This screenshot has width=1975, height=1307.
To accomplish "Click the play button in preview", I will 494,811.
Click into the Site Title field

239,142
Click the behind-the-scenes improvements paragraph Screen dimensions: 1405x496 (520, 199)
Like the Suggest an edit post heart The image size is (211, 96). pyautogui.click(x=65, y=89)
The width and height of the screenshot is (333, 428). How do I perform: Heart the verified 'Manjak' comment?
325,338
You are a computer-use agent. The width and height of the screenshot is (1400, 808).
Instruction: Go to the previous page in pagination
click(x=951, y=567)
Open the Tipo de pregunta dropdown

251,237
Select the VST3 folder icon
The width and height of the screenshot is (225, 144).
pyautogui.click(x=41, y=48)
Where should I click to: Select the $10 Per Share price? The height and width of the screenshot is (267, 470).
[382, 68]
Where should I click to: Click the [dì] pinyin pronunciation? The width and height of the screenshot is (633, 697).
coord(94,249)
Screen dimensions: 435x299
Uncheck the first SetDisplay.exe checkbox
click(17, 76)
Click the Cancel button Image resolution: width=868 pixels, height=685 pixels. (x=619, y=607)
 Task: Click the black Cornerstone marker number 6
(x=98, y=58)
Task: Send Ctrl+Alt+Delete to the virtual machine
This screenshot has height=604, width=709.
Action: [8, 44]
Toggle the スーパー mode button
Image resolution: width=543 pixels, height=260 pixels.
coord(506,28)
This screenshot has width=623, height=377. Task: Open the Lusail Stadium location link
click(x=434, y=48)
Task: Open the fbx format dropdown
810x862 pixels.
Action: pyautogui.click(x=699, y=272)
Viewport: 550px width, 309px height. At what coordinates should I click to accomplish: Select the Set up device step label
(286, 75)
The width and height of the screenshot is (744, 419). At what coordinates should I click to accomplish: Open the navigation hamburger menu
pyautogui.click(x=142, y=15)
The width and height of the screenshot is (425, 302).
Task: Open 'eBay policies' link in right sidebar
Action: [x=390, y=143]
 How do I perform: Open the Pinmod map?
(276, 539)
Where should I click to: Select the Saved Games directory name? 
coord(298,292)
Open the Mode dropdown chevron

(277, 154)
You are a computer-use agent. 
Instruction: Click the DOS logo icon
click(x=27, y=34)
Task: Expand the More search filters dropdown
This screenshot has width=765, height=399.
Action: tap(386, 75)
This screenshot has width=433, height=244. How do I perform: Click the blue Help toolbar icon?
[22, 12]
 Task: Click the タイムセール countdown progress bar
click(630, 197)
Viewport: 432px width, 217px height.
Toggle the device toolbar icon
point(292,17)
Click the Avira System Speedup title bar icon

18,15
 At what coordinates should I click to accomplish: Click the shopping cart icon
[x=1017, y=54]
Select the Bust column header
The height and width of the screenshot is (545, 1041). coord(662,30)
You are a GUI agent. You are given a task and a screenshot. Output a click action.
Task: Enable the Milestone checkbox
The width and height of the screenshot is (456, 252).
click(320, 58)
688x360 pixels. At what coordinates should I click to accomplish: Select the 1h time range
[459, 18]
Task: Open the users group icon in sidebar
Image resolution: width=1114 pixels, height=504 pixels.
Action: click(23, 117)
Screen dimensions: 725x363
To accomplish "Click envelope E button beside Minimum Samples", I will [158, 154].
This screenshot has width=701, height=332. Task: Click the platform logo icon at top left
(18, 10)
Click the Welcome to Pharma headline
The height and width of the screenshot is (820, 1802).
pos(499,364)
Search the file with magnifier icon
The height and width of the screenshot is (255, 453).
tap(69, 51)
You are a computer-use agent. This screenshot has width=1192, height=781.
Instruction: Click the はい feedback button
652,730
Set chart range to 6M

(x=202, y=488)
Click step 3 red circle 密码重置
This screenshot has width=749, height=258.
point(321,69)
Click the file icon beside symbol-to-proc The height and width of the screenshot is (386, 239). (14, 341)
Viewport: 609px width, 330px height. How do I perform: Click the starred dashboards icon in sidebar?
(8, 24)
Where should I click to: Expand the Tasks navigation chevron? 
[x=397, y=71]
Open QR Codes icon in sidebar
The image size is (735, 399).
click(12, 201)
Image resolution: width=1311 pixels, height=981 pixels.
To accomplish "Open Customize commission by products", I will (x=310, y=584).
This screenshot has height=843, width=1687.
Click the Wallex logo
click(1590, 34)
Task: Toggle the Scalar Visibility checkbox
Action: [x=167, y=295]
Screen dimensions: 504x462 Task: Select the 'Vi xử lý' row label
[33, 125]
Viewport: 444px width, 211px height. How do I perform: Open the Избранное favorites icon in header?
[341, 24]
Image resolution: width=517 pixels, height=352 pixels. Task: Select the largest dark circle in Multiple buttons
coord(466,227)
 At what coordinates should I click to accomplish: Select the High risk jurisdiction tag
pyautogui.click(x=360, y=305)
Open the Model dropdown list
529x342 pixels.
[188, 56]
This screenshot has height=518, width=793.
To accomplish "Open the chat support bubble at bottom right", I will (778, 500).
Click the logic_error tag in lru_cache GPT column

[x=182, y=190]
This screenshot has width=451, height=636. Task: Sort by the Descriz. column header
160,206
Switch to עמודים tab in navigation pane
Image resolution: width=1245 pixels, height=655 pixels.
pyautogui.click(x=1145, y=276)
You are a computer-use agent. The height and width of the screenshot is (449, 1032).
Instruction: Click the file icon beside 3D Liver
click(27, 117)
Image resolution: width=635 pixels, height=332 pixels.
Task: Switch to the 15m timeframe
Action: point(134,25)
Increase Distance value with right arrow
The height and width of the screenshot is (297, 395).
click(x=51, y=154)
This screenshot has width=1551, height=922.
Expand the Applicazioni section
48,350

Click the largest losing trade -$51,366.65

## What the exercise asks
Which lines in the data above hold the word "with"? Return each of them.

## Completed task
Search the file with magnifier icon
Increase Distance value with right arrow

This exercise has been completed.